FRAGMENTO DEL DOCUMENTO:
•••

26-11-2019 En su reciente visita a Tlapa, Guerrero, el presidente López Obrador, reconoció que el crimen de la noche de Iguala, cuando fueron secuestrados y presuntamente asesinados 43 jóvenes de la normal de Ayotzinapa, no fue un crimen de Estado. Tiene razón y mucho nos hubiéramos ahorrado y mucho más hubiera avanzado la investigación y el castigo a los responsables si ese reconocimiento se hubiera hecho antes. Pero es preferible tarde que nunca.
Ni fue el Estado, ni fueron los militares los que secuestraron a los jóvenes. Fueron sicarios del crimen organizado, del cártel de los Guerreros Unidos, cómplices de los presidentes municipales y las policías de Iguala y de otros municipios los que acabaron con la vida de los secuestrados.
La insistencia de algunos grupos en atribuir una responsabilidad en esos hechos a elementos militares o a una política de Estado no se basa en un solo dato fehaciente, ni una prueba documental, pero tampoco en el sentido común. Se ha dicho de todo, desde que los cuerpos de los jóvenes fueron cremados en el cuartel militar de Iguala (donde no hay horno crematorio alguno), hasta que el ejército (o la Policía Federal) colaboró con los sicarios sellando las entradas y salidas de Iguala. Era y es falso.

•••

INFORMACIÓN PROPORCIONADA:
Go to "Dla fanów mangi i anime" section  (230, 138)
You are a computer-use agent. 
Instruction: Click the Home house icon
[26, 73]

•••

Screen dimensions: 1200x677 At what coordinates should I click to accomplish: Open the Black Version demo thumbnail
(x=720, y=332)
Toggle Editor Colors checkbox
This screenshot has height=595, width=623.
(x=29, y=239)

•••

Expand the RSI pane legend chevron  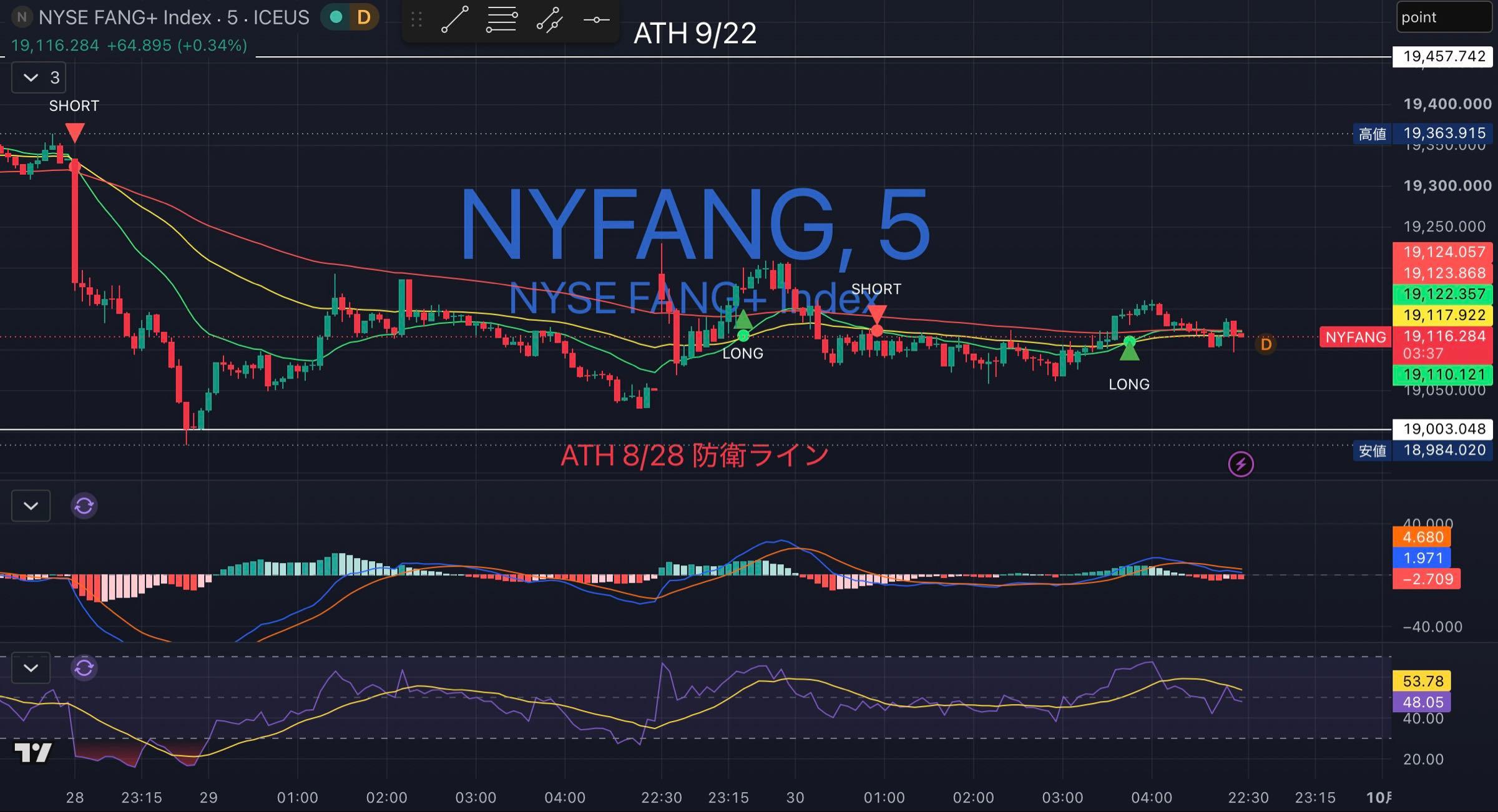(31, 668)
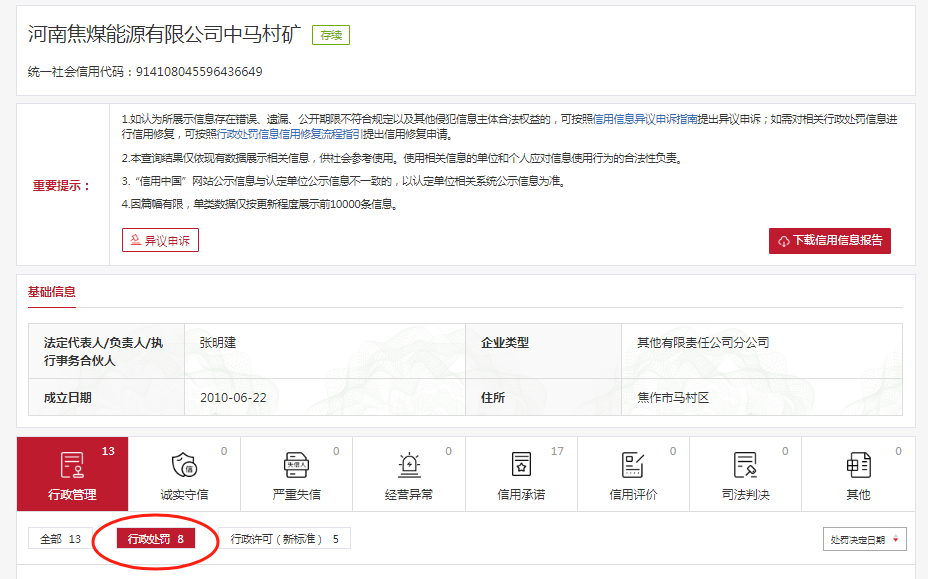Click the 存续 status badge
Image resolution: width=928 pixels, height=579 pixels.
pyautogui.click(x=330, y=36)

•••

TAREA ASIGNADA: Cita íntegro el texto sobre el caso Ayotzinapa.

RESPUESTA:
26-11-2019 En su reciente visita a Tlapa, Guerrero, el presidente López Obrador, reconoció que el crimen de la noche de Iguala, cuando fueron secuestrados y presuntamente asesinados 43 jóvenes de la normal de Ayotzinapa, no fue un crimen de Estado. Tiene razón y mucho nos hubiéramos ahorrado y mucho más hubiera avanzado la investigación y el castigo a los responsables si ese reconocimiento se hubiera hecho antes. Pero es preferible tarde que nunca.
Ni fue el Estado, ni fueron los militares los que secuestraron a los jóvenes. Fueron sicarios del crimen organizado, del cártel de los Guerreros Unidos, cómplices de los presidentes municipales y las policías de Iguala y de otros municipios los que acabaron con la vida de los secuestrados.
La insistencia de algunos grupos en atribuir una responsabilidad en esos hechos a elementos militares o a una política de Estado no se basa en un solo dato fehaciente, ni una prueba documental, pero tampoco en el sentido común. Se ha dicho de todo, desde que los cuerpos de los jóvenes fueron cremados en el cuartel militar de Iguala (donde no hay horno crematorio alguno), hasta que el ejército (o la Policía Federal) colaboró con los sicarios sellando las entradas y salidas de Iguala. Era y es falso.